With that model in mind, the CER played a part in the Gulf states’ deepening interest in the Jewish and Israeli worlds. “Five years ago we organized a meeting in Abu Dhabi between World Jewish Congress president Ron Lauder and top figures in the Emirates, where relations with Israel were discussed,” says Rabbi Goldschmidt. “One thing that came up was the crisis a few years before over Israel’s targeted killing of senior Hamas operative Mahmoud Mabhouh in a Dubai hotel room, and how to overcome the distancing of the Emirates from Israel.”
Recently came the hopeful comments of the Emirati general about opening to Israel, but those sentiments, says Rabbi Goldschmidt, are widely shared by the UAE elite. “I know a senior UAE diplomat whose dream it is to become the first ambassador to Israel. He deeply respects the Jewish People and wants to see this happen.”
But along the lines of the USSR, which used meetings with the world Jewish community as a hechsher to disguise the anti-Semitism they practiced on Russia’s Jews, are these meetings not just a way of building close relations with the Trump and his Jewish son-in-law?
“No, I think this is going to be a warm peace,” says Rabbi Goldschmidt. “I’ve met government ministers, members of the royal family, and people from different spheres of life, and I’m impressed by their quest for change. This is much more than about having a common enemy in Iran — the Emirates have a choice. To go forward and become an enlightened country where people want to live and prosper, or go back to the Middle Ages, like the Taliban.”
Rabbi Marvin Hier of the Simon Wiesenthal Center is a veteran of similar bridge-building to the Arab world. “We’ve brought delegations to different parts of the Gulf, including Dubai, Abu Dhabi, and Bahrain, and we knew from these contacts that they were headed in this direction,” he says. “I have no doubt that Bahrain will soon follow, and the Saudis after that.
“When Trump held a conference in Bahrain, we had a minyan in a shul there that has been closed since 1948, and I davened from the amud there. The Chabad shaliach to Bahrain is teaching Hebrew to the son of Mohamed Alabbar, a real-estate tycoon whose company controls Dubai’s Burj Khalifa, which is the world’s tallest building.”
Visits have gone the other way as well, with Bahrain sending a large delegation to the Simon Wiesenthal Center in Los Angeles last year. “The Bahraini band played Hatikvah at an event we sponsored for L.A.’s Jewish community.” As to the temperature of the warming ties, Rabbi Hier is also optimistic. “I think this will be a warm peace.”

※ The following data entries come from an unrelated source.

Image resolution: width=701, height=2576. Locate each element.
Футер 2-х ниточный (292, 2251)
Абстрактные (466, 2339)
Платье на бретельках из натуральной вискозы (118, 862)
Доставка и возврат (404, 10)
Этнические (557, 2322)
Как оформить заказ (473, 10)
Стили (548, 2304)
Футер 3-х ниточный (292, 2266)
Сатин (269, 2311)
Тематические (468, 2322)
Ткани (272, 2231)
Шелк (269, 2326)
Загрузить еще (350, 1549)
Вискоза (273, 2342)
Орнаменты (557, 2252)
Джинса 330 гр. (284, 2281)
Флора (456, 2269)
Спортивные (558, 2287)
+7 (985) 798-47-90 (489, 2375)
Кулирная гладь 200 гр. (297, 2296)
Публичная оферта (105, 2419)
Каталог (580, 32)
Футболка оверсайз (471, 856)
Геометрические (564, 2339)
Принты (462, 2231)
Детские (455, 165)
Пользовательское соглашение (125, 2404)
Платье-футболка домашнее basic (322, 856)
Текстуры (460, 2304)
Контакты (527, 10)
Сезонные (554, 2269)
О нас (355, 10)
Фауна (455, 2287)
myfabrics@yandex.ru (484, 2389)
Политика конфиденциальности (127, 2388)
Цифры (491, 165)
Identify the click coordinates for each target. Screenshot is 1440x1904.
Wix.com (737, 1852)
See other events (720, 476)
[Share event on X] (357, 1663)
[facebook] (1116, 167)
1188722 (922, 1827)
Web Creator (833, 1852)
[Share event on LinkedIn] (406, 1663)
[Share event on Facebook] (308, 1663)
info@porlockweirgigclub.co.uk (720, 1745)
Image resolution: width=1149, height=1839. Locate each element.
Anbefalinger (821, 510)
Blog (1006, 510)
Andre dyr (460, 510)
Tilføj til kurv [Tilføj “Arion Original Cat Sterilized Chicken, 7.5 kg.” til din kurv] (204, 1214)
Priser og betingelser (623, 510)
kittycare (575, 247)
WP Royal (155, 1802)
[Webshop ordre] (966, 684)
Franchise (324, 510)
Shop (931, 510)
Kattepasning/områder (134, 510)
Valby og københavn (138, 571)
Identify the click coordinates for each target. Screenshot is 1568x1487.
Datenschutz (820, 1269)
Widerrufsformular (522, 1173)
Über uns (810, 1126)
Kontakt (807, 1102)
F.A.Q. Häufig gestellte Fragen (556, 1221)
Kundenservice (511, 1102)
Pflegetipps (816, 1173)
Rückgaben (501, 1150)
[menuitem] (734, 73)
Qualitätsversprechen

The thrill of the historic breakthrough is still evident when the Trump administration figure says that “the next deal might be sooner than you think. With each deal, the next becomes more likely, and the UAE ought to be pleased, because it’s been received beautifully around the world.”
In the meantime, for both Bibi and Trump, the afterglow is providing a welcome political boost, as well as a replacement for the vanished annexation project. The brash princelings, tycoons, and spymasters in Washington, the Gulf, and Israel are doubtless planning the next diplomatic coup.
And the remote communities of the West Bank wait their turn again as the Middle East is remade.